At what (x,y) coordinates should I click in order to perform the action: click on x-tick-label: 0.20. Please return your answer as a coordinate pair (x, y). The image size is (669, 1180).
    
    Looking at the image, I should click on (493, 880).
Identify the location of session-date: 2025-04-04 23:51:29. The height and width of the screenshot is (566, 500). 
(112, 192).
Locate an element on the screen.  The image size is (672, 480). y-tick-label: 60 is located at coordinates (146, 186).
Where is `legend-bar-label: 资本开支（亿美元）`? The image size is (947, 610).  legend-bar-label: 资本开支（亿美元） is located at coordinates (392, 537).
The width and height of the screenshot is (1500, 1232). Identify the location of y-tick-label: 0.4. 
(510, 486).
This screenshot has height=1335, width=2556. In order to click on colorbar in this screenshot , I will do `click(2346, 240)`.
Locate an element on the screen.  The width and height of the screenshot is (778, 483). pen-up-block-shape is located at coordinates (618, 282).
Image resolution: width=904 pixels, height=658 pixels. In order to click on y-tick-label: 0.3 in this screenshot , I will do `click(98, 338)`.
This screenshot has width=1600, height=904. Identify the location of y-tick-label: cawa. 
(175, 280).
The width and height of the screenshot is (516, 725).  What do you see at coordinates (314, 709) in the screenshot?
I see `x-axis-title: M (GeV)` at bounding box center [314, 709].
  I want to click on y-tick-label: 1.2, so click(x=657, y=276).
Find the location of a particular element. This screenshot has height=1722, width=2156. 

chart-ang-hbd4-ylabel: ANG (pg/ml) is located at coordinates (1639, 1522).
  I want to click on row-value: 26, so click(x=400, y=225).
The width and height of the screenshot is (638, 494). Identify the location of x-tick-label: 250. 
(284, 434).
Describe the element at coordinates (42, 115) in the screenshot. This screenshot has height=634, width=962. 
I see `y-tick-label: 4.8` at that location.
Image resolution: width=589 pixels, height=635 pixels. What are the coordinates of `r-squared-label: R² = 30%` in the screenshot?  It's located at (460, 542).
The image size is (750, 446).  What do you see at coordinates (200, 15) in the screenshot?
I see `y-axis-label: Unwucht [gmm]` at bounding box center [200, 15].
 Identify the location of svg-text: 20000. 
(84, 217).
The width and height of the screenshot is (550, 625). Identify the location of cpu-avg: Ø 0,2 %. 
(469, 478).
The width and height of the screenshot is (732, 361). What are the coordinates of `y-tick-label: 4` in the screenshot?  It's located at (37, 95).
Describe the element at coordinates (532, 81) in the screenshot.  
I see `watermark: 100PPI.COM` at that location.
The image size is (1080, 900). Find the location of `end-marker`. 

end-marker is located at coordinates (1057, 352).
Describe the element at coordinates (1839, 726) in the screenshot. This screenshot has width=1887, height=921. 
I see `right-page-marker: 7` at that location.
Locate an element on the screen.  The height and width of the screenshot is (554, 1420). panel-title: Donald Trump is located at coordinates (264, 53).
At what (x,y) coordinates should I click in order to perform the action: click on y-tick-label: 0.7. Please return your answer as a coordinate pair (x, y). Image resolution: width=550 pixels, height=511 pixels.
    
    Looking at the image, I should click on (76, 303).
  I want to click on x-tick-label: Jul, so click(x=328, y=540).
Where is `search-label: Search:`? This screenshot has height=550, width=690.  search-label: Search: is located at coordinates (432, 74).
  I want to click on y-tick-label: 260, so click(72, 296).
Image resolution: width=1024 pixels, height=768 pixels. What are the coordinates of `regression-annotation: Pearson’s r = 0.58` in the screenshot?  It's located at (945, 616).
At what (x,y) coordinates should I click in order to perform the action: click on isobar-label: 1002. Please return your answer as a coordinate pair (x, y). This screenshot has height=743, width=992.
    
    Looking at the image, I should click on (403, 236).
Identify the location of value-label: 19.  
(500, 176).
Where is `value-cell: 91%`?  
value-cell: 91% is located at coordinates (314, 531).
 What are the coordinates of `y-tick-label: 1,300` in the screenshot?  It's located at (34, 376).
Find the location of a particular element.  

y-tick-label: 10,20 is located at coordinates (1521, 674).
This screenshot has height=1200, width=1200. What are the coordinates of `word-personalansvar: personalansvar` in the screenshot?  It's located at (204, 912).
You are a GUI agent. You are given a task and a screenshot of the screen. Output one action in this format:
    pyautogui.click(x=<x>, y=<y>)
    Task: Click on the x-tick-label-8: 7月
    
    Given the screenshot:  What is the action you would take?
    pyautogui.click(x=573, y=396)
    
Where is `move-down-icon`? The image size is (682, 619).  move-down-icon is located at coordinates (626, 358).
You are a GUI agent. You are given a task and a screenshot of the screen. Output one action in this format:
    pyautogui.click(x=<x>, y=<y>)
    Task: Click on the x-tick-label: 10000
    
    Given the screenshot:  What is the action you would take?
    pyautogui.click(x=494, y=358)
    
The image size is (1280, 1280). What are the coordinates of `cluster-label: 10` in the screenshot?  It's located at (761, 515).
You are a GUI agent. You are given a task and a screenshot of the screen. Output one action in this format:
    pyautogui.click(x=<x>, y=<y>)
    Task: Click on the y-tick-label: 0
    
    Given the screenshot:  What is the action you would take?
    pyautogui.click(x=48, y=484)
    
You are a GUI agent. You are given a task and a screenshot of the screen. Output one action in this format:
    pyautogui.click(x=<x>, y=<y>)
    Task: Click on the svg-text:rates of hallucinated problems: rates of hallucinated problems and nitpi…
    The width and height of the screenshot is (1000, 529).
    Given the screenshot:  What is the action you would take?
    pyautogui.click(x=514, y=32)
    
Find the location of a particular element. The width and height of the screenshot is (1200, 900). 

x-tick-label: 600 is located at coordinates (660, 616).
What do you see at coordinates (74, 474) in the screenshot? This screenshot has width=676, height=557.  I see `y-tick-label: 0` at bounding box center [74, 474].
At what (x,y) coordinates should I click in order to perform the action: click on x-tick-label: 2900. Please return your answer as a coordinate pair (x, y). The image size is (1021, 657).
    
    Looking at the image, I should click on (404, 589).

## ACTIVITY
Please rewrite all of the rows above, replacing "Image resolution" with "Screen resolution" wherever it appears and leaving everything else unchanged.

## SOLUTION TO THIS PROBLEM
At what (x,y) coordinates should I click in order to perform the action: click on x-tick-label: 0.20. Please return your answer as a coordinate pair (x, y). The image size is (669, 1180).
    
    Looking at the image, I should click on (493, 880).
Identify the location of session-date: 2025-04-04 23:51:29. The height and width of the screenshot is (566, 500). 
(112, 192).
Locate an element on the screen.  The image size is (672, 480). y-tick-label: 60 is located at coordinates (146, 186).
Where is `legend-bar-label: 资本开支（亿美元）`? The image size is (947, 610).  legend-bar-label: 资本开支（亿美元） is located at coordinates (392, 537).
The width and height of the screenshot is (1500, 1232). Identify the location of y-tick-label: 0.4. 
(510, 486).
This screenshot has height=1335, width=2556. In order to click on colorbar in this screenshot , I will do `click(2346, 240)`.
Locate an element on the screen.  The width and height of the screenshot is (778, 483). pen-up-block-shape is located at coordinates (618, 282).
Screen resolution: width=904 pixels, height=658 pixels. In order to click on y-tick-label: 0.3 in this screenshot , I will do `click(98, 338)`.
This screenshot has width=1600, height=904. Identify the location of y-tick-label: cawa. 
(175, 280).
The width and height of the screenshot is (516, 725).  What do you see at coordinates (314, 709) in the screenshot?
I see `x-axis-title: M (GeV)` at bounding box center [314, 709].
  I want to click on y-tick-label: 1.2, so click(x=657, y=276).
Find the location of a particular element. This screenshot has height=1722, width=2156. 

chart-ang-hbd4-ylabel: ANG (pg/ml) is located at coordinates (1639, 1522).
  I want to click on row-value: 26, so click(x=400, y=225).
The width and height of the screenshot is (638, 494). Identify the location of x-tick-label: 250. 
(284, 434).
Describe the element at coordinates (42, 115) in the screenshot. This screenshot has height=634, width=962. 
I see `y-tick-label: 4.8` at that location.
Screen resolution: width=589 pixels, height=635 pixels. What are the coordinates of `r-squared-label: R² = 30%` in the screenshot?  It's located at (460, 542).
The image size is (750, 446).  What do you see at coordinates (200, 15) in the screenshot?
I see `y-axis-label: Unwucht [gmm]` at bounding box center [200, 15].
 Identify the location of svg-text: 20000. 
(84, 217).
The width and height of the screenshot is (550, 625). Identify the location of cpu-avg: Ø 0,2 %. 
(469, 478).
The width and height of the screenshot is (732, 361). What are the coordinates of `y-tick-label: 4` in the screenshot?  It's located at (37, 95).
Describe the element at coordinates (532, 81) in the screenshot.  
I see `watermark: 100PPI.COM` at that location.
The image size is (1080, 900). Find the location of `end-marker`. 

end-marker is located at coordinates (1057, 352).
Describe the element at coordinates (1839, 726) in the screenshot. This screenshot has width=1887, height=921. 
I see `right-page-marker: 7` at that location.
Locate an element on the screen.  The height and width of the screenshot is (554, 1420). panel-title: Donald Trump is located at coordinates (264, 53).
At what (x,y) coordinates should I click in order to perform the action: click on y-tick-label: 0.7. Please return your answer as a coordinate pair (x, y). Screen resolution: width=550 pixels, height=511 pixels.
    
    Looking at the image, I should click on (76, 303).
  I want to click on x-tick-label: Jul, so click(x=328, y=540).
Where is `search-label: Search:`? This screenshot has height=550, width=690.  search-label: Search: is located at coordinates (432, 74).
  I want to click on y-tick-label: 260, so click(72, 296).
Screen resolution: width=1024 pixels, height=768 pixels. What are the coordinates of `regression-annotation: Pearson’s r = 0.58` in the screenshot?  It's located at (945, 616).
At what (x,y) coordinates should I click in order to perform the action: click on isobar-label: 1002. Please return your answer as a coordinate pair (x, y). This screenshot has height=743, width=992.
    
    Looking at the image, I should click on (403, 236).
Identify the location of value-label: 19.  
(500, 176).
Where is `value-cell: 91%`?  
value-cell: 91% is located at coordinates (314, 531).
 What are the coordinates of `y-tick-label: 1,300` in the screenshot?  It's located at (34, 376).
Find the location of a particular element.  

y-tick-label: 10,20 is located at coordinates (1521, 674).
This screenshot has height=1200, width=1200. What are the coordinates of `word-personalansvar: personalansvar` in the screenshot?  It's located at (204, 912).
You are a GUI agent. You are given a task and a screenshot of the screen. Output one action in this format:
    pyautogui.click(x=<x>, y=<y>)
    Task: Click on the x-tick-label-8: 7月
    
    Given the screenshot:  What is the action you would take?
    pyautogui.click(x=573, y=396)
    
Where is `move-down-icon`? The image size is (682, 619).  move-down-icon is located at coordinates (626, 358).
You are a GUI agent. You are given a task and a screenshot of the screen. Output one action in this format:
    pyautogui.click(x=<x>, y=<y>)
    Task: Click on the x-tick-label: 10000
    
    Given the screenshot:  What is the action you would take?
    pyautogui.click(x=494, y=358)
    
The image size is (1280, 1280). What are the coordinates of `cluster-label: 10` in the screenshot?  It's located at (761, 515).
You are a GUI agent. You are given a task and a screenshot of the screen. Output one action in this format:
    pyautogui.click(x=<x>, y=<y>)
    Task: Click on the y-tick-label: 0
    
    Given the screenshot:  What is the action you would take?
    pyautogui.click(x=48, y=484)
    
You are a GUI agent. You are given a task and a screenshot of the screen. Output one action in this format:
    pyautogui.click(x=<x>, y=<y>)
    Task: Click on the svg-text:rates of hallucinated problems: rates of hallucinated problems and nitpi…
    The width and height of the screenshot is (1000, 529).
    Given the screenshot:  What is the action you would take?
    pyautogui.click(x=514, y=32)
    
Find the location of a particular element. The width and height of the screenshot is (1200, 900). 

x-tick-label: 600 is located at coordinates (660, 616).
What do you see at coordinates (74, 474) in the screenshot? This screenshot has width=676, height=557.  I see `y-tick-label: 0` at bounding box center [74, 474].
At what (x,y) coordinates should I click in order to perform the action: click on x-tick-label: 2900. Please return your answer as a coordinate pair (x, y). The image size is (1021, 657).
    
    Looking at the image, I should click on (404, 589).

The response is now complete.